On the 10th November 1854, Tinsley Jeter filed in the same Fourth District Court, his petition against C. and W. Fellowes, alleging that he was a resident of Pennsylvania, and certain fraudulent acts and statements of William Fellowes, as agent of Cornelius Fellowes, at the time, and preceding the purchase of the two lots, by which his agent was induced to accept the act of sale, as before stated; also that he, Tinsley Jeter, did not know of said tacit mortgage of $42,300, until recently, and that his father, John T. Jeter, had no authority from him to take an encumbered title; and praying that this case be tried before a jury, and that there be a judgment against William Fellowes and Cornelius Fellowes in solido, and against each of them, cancelling the sale of the aforesaid two lots of ground; that his two unpaid notes be cancelled and delivered up to him; and that he have judgment for the amount of the first note, with eight per cent, interest and costs of suit, and for $500 paid for taxes.

The defendants filed an answer, denying all the allegations of the plaintiff’s petition, and that any false or fraudulent representations were made to the plaintiff or his agent, or that any fraud was practised on either of them.

Upon the trial, the jury found a verdict for the defendants, and the court being satisfied with it, entered judgment for the defend*473ants, with costs; and on the 18th May 1855, a motion for a new trial was refused, with costs.

In the first ease of Cornelius Fellowes v.
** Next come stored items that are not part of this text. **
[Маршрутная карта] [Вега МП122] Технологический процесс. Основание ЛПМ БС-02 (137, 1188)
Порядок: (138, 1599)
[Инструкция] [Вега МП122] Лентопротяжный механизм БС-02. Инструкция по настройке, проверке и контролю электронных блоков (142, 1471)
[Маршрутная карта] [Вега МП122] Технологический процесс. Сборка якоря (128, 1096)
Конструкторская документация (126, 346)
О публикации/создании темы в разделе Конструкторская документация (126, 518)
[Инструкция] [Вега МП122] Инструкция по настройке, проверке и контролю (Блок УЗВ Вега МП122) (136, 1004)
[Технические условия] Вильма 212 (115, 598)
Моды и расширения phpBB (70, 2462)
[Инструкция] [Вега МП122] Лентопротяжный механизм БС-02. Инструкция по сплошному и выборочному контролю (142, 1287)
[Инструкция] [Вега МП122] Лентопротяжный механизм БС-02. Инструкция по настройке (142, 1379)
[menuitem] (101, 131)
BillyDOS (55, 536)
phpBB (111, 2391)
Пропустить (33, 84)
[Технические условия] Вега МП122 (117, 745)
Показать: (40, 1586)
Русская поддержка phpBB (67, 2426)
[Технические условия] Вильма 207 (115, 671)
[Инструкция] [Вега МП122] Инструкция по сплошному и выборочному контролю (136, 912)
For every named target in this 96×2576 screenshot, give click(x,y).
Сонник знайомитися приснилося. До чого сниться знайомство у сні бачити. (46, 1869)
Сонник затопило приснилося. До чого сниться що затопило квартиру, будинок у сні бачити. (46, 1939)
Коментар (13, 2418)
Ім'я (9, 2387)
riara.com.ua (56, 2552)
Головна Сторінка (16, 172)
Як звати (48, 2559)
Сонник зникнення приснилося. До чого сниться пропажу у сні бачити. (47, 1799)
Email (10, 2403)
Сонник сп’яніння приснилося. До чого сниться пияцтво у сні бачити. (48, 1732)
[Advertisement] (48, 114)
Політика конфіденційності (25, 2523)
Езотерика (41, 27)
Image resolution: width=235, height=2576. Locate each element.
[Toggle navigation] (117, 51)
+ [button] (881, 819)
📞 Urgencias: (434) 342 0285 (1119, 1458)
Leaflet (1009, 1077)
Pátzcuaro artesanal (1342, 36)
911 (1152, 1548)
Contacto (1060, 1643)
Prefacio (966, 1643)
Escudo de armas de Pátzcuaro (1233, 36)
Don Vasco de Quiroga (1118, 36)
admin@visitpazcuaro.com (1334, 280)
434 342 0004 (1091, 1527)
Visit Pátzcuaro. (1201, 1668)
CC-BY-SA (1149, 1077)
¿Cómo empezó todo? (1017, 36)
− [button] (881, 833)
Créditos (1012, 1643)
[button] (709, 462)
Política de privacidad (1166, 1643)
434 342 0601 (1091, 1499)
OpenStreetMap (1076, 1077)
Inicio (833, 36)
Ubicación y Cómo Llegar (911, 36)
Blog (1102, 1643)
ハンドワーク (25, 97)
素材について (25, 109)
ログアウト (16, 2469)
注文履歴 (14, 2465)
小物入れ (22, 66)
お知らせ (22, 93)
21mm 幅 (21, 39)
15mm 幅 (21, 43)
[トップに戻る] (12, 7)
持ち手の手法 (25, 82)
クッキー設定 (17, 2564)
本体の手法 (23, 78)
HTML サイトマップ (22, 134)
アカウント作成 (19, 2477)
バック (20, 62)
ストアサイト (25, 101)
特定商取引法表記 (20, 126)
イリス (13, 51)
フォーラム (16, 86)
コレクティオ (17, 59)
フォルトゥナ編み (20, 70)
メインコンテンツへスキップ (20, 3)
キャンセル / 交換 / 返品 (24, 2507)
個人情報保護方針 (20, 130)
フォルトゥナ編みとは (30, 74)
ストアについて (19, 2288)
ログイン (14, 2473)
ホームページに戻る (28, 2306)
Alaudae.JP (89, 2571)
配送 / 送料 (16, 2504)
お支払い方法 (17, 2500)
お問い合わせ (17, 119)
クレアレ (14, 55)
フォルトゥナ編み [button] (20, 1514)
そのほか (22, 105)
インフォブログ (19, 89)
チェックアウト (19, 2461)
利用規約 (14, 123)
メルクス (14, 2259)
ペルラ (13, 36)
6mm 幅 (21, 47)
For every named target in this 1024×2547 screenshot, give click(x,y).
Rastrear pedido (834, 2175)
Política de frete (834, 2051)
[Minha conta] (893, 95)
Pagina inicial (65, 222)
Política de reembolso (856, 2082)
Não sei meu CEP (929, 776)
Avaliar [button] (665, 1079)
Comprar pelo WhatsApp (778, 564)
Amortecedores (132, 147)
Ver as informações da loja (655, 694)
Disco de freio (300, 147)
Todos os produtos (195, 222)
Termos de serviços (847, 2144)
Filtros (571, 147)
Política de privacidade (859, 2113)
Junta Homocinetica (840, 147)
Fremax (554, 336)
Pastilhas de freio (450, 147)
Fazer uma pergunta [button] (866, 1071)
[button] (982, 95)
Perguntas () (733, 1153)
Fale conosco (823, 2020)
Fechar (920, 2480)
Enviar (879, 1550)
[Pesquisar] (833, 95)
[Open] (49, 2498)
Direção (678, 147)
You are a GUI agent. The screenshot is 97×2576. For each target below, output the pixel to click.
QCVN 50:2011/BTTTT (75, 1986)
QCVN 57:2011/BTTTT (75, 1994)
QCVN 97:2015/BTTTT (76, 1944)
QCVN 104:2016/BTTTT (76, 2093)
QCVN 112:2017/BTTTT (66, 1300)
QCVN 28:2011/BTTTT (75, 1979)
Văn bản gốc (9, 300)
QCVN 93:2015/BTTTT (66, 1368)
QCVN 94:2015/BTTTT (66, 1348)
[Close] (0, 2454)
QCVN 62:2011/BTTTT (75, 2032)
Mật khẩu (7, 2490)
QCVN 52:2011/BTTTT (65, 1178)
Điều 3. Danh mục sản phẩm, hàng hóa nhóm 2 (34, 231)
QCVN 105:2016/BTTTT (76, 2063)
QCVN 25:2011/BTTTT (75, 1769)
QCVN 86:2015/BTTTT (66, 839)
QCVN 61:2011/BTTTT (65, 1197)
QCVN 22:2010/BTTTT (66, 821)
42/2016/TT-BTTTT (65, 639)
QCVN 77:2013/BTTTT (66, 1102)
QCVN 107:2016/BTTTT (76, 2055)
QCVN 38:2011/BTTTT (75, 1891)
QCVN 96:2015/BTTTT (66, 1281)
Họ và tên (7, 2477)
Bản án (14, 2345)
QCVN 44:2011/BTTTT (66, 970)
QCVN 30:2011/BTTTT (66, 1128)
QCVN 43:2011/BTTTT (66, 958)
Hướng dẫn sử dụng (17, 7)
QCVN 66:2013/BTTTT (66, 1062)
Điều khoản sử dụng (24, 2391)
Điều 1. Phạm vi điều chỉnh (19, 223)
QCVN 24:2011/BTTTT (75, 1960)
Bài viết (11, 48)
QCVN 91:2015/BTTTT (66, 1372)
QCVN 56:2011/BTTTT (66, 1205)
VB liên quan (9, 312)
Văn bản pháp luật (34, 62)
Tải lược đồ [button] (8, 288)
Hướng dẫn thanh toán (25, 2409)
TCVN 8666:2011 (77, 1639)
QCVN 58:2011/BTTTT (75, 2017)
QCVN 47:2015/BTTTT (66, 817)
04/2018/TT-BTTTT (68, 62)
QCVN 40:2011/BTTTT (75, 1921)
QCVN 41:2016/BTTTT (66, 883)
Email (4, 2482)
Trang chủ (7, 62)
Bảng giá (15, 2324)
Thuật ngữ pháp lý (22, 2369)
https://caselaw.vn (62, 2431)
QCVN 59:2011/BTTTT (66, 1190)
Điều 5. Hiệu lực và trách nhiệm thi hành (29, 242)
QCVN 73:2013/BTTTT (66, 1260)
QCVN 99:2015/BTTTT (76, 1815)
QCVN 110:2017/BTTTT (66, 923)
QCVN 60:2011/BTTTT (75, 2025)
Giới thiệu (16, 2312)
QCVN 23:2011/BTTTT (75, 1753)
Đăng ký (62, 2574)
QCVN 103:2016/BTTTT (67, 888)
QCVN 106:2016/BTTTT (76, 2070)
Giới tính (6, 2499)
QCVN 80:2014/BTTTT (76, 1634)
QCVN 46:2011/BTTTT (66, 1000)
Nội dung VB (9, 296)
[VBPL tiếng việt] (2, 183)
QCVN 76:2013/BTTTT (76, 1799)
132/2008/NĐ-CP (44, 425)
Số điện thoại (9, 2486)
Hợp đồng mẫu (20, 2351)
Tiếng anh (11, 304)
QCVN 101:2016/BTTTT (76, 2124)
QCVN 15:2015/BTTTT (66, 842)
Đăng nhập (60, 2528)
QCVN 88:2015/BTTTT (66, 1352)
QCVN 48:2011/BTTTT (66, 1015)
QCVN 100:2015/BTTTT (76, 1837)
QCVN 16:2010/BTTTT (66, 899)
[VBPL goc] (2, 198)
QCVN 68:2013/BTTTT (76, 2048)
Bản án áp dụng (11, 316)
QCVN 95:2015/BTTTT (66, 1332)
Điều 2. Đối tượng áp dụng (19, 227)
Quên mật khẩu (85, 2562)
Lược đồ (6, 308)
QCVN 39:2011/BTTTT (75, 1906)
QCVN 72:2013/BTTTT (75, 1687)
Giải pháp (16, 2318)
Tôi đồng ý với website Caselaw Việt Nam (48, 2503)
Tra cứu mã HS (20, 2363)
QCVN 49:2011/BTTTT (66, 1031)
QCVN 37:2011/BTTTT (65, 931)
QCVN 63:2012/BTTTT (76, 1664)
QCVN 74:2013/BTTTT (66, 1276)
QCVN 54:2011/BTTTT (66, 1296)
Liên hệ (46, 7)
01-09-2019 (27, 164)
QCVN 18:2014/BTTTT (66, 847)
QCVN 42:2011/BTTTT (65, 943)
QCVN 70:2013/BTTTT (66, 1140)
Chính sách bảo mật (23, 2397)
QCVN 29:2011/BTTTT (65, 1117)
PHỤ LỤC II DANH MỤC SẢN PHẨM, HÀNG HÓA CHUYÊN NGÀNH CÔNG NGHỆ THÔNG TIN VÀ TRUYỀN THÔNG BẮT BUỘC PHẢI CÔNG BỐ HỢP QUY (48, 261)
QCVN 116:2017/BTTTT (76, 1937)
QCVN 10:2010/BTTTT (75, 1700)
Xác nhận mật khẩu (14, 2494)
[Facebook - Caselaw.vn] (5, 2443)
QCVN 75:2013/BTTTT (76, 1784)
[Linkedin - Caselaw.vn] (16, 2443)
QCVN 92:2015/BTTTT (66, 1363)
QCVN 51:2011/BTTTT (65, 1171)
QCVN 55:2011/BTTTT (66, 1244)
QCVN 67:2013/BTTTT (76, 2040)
Tinsley Jeter, the defendant, on the 15th June 1855, filed his petition for an injunction, alleging, amongst other things, the prior verbal agreement with the agent of the plaintiff, the violation of it, the insolvency of William Fellowes, and the apprehension that the heirs of John N. Johnson will come against the property purchased of the plaintiff, by the defendantand that, by reason of these facts, the petitioner is entitled to receive and have additional security and guaranty for the title aforesaid, even until and after the cancellation of the mortgage aforesaid, and Cornelius Fellowes should be enjoined from proceeding with the order of seizure and sale, until the security aforesaid is given.

On the 18th June, the court refused the writ of injunction with costs, and on the same day the sheriff sold the mortgaged premises, at public vendue, to Robert Mott, for Cornelius Fellowes, for the sum of $8000, which paid the second note, and also the sum of $2127.58 on account of the third note; and for which a credit was given and written on the face of the note, and signed by the deputy sheriff in the presence of the notary public.

The first proceeding was as upon a confession of judgment, and did not involve a decision upon the precedent verbal agreement. The second disposed of all questions of fraud; but the third, as we understand the practice of the courts of Louisiana, decided against the very defence attempted to be set up here, and therefore it is res judicata, and can never be raised again in any other tribunal.

Having exhausted all his defences in the state of the contract, Mr. Jeter cannot complain, if the courts of Pennsylvania hold him bound by the decision of a competent tribunal in the state of Louisiana.

In either aspect, therefore, whether as an original question, under the laws of our sister state, or as having passed in rem judicatam, by the decisions of the courts of the state of the contract, the judges below were right, and their judgment is affirmed with costs.